I have the following in my root's crontab -e

0 */4  * * *           root    /usr/bin/rsnapshot hourly
30 3   * * *           root    /usr/bin/rsnapshot daily
0  3   * * 1           root    /usr/bin/rsnapshot weekly
30 2   1 * *           root    /usr/bin/rsnapshot monthly

The cron jobs appear not to be running and there are no hourly.,
daily. directories being created in the destination directory.

Check your syslog for cron's log output.

Ok so syslog says:

Feb  1 08:00:01 KITSrv01 /USR/SBIN/CRON[5437]: (root) CMD (root
/usr/bin/rsnapshot hourly)
Feb  1 08:00:01 KITSrv01 /USR/SBIN/CRON[5435]: (CRON) error
(grandchild #5437 failed with exit status 127)

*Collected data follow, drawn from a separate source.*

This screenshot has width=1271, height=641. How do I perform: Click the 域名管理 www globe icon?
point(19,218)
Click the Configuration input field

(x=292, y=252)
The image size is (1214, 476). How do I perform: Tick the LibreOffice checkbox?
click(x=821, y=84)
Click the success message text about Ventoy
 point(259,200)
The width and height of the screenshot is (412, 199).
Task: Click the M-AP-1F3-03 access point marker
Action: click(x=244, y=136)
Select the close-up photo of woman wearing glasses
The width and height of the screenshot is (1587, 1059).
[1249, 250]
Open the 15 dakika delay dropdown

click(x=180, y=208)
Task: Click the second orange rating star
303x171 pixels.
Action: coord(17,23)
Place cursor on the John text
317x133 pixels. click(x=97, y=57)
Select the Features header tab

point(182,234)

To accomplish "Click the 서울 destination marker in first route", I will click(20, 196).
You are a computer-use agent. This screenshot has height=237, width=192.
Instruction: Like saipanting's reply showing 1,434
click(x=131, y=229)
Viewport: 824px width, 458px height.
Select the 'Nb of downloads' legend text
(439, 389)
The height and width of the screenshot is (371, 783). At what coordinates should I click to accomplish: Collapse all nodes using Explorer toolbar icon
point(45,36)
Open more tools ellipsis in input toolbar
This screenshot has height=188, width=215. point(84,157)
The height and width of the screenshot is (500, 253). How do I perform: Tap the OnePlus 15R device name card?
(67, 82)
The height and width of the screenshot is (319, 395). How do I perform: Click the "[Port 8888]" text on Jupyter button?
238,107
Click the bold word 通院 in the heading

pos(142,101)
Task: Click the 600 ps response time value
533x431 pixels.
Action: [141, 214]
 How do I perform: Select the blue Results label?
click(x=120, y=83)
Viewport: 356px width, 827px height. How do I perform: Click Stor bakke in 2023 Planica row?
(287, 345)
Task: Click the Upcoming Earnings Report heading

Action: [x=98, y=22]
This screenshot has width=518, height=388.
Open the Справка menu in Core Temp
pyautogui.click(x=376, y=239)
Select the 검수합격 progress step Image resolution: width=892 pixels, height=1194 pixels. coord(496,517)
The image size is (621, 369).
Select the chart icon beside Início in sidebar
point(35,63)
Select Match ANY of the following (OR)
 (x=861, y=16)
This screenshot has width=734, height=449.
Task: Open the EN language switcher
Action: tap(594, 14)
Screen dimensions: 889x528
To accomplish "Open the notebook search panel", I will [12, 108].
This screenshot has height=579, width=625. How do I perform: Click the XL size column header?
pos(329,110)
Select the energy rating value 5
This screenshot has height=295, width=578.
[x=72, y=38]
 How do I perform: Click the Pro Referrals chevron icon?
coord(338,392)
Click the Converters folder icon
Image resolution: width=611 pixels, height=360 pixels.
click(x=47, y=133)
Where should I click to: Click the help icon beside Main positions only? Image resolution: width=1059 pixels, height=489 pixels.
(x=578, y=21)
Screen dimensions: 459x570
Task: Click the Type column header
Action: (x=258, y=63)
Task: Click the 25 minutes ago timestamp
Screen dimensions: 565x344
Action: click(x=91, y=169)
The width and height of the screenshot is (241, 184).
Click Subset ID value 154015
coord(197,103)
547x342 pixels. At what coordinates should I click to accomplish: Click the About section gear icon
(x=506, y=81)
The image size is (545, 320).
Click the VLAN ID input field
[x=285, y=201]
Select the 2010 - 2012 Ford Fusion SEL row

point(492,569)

Which I believe means that cron is unable to find rsnapshot in
/usr/bin. I know it is there however as I can manually run
'/usr/bin/rsnapshot hourly'




Also when I manually run rsnapshot as root, all the files are given
root:root ownership. Is this normal? I was under the impression that
the files ownership should be maintained.

All files? What file system are you storing your snapshots on (ext3,
ext4, xfs, ntfs, fat32...) and what operating system are you using?

I guess all that is important info I should have included the first time.
Yes all files and directories are being assigned ownership and group
of root:root
I'm running on Debian 6, the backups are being written to an external
USB HD with a NTFS file system. That's probably the problem isn't it.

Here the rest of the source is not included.